Ces rencontres sont justement au coeur du livre. “Au début, j’ai été confronté à quelque chose qui n’a pas de sens.” Du sens, il en fabrique à partir du “chaos“, en rencontrant les parents de victimes ; des lycéens de Lunel, ville héraultaise tristement célèbre pour avoir envoyé une vingtaine de jeunes de la commune au jihad. Il intervient aussi dans des lycées en région parisienne. “A chaque fois, je pose les deux mêmes questions : “Etes-vous contre les musulmans ? Et êtes-vous pour la peine de mort ? Généralement, la réponse est non et le débat commence.” Cette habitude de transmettre, toujours. Et des rencontres.

Quel enseignement tire-t-il de cette épreuve extrême, lui qui est cultivé, à mille lieues de la haine ? “Ça a changé mon rapport à la vie, au questionnement du pourquoi les choses arrivent et mon petit garçon et ma femme sont mes priorités. Parfois, on me demande comment je fais avec ma vie professionnelle très soutenue ; je réponds, j’ai quelqu’un qui s’appelle Hugo qui de temps me dit : Papa, par où tu es passé, tout ça ce n’est rien…”

“Un médecin me propose un rendez-vous. Il m’a expliqué que lui aussi a perdu son fils à 15 ans…”

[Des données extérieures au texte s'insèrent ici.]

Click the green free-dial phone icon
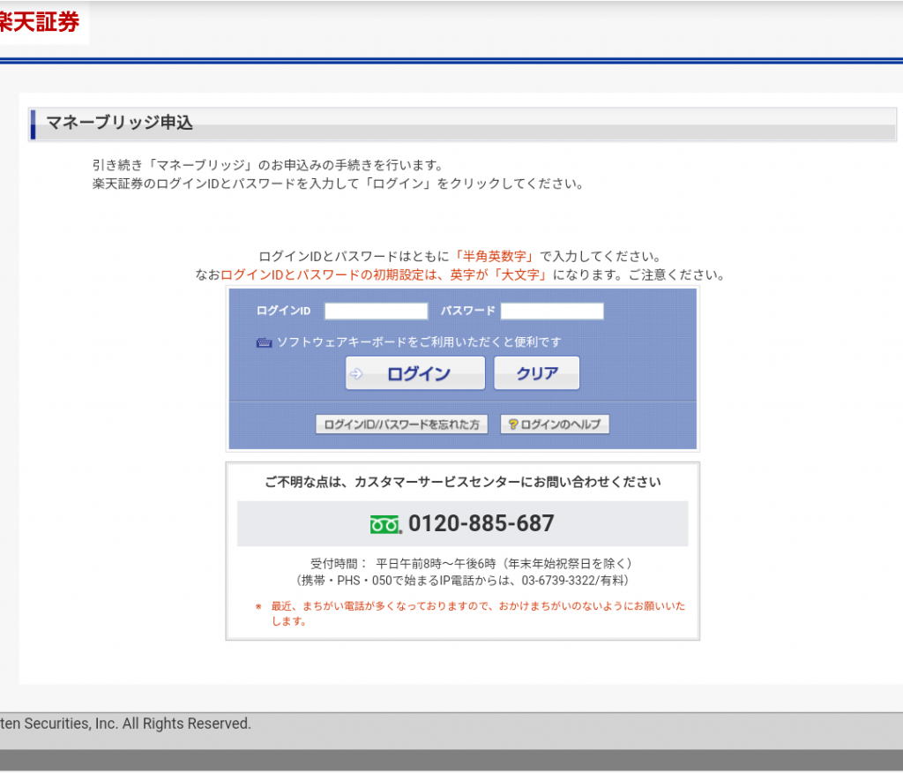Screen dimensions: 903x773 385,524
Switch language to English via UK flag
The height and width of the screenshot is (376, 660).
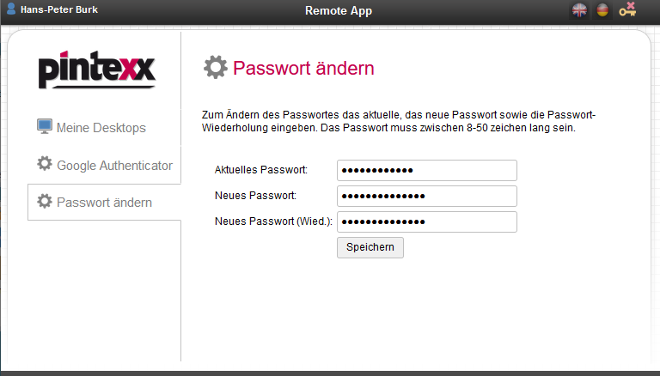coord(580,10)
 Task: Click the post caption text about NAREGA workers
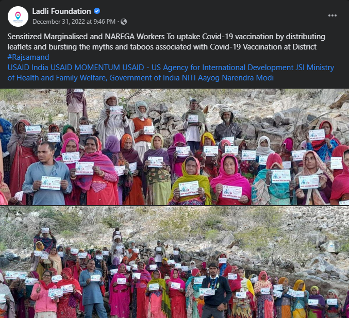point(167,42)
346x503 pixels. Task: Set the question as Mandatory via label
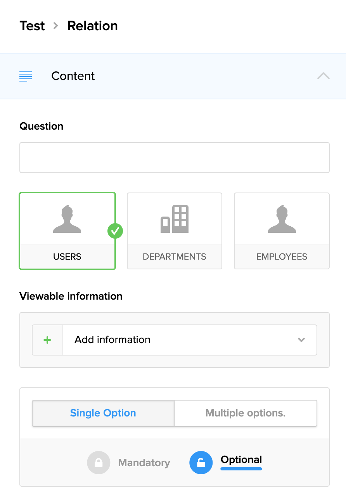(x=144, y=463)
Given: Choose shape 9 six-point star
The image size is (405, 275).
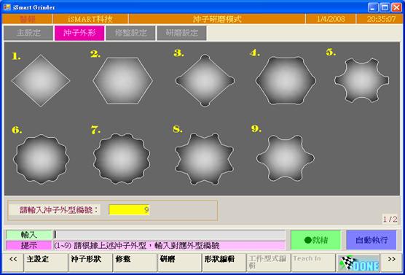Looking at the screenshot, I should (285, 158).
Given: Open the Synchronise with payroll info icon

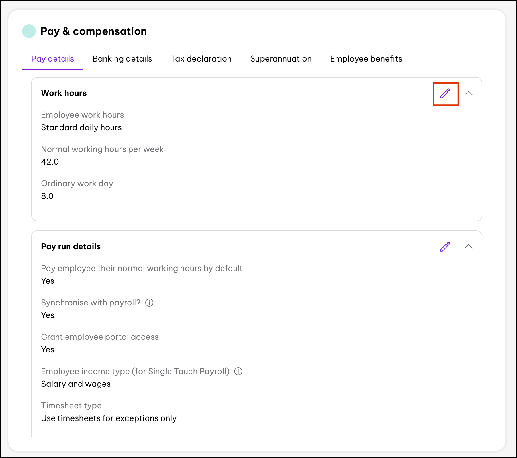Looking at the screenshot, I should coord(149,303).
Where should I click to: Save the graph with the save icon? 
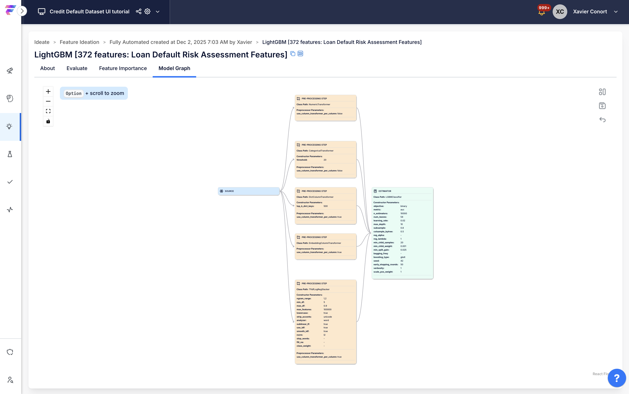coord(602,106)
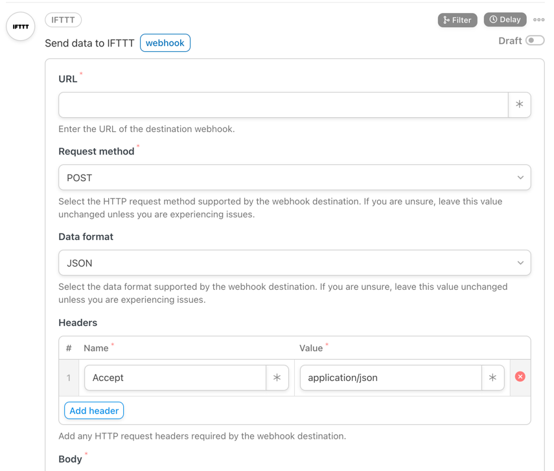Remove header row with red X icon
Viewport: 554px width, 471px height.
(520, 377)
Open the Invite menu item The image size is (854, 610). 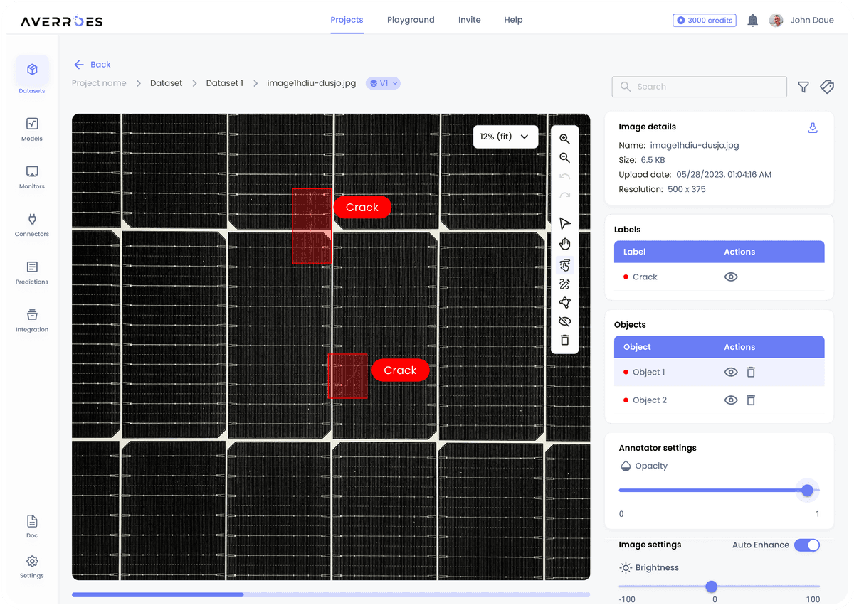(469, 20)
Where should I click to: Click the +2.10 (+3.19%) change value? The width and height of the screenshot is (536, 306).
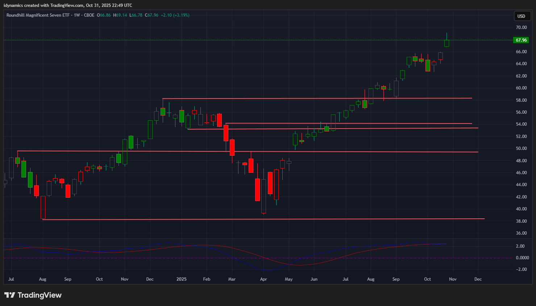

Évidemment, ces “commémorations” retournent le couteau dans la plaie. Mais l’ingénieur Stéphane Sarrade se plie de bonnes grâce aux interviewes. “J’appréhendais beaucoup ces dix ans des attentats ; on savait, l’ensemble des victimes et des « survivants », confie-t-il, que l’on serait sollicités et qu’il y aurait pas mal de presse” mais “j’appréhende mieux cette date depuis que j’ai écrit ce livre qui m’a aidé à poser les choses”, dit-il.

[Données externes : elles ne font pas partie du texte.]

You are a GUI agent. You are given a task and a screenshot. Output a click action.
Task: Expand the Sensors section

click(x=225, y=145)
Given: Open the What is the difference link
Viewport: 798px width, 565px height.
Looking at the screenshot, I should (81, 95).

Ce qui lui a fait le plus de mal, en 2015, c’est un coup de fil. Pas celui de la police, pas encore. Celui d’un ami, anesthésiste à Montpellier, le père du meilleur ami de Hugo, Victor, qui avait travaillé de nombreuses années à l’APHP, à Paris. “Il a fait jouer son réseau pour retrouver Hugo le 14 novembre 2015. Tout le monde le recherchait. Il a été identifié grâce à son tatouage.” C’est, à ce moment-là, la “sidération” qui domine. Là aussi, c’est une histoire de rencontres. “Je sais qu’il va falloir que je sois aidé. Je demande à ma femme d’appeler SOS Médecins ; là, un médecin entend ma demande et me propose un rendez-vous. Il m’a expliqué que lui aussi a perdu son fils à 15 ans…”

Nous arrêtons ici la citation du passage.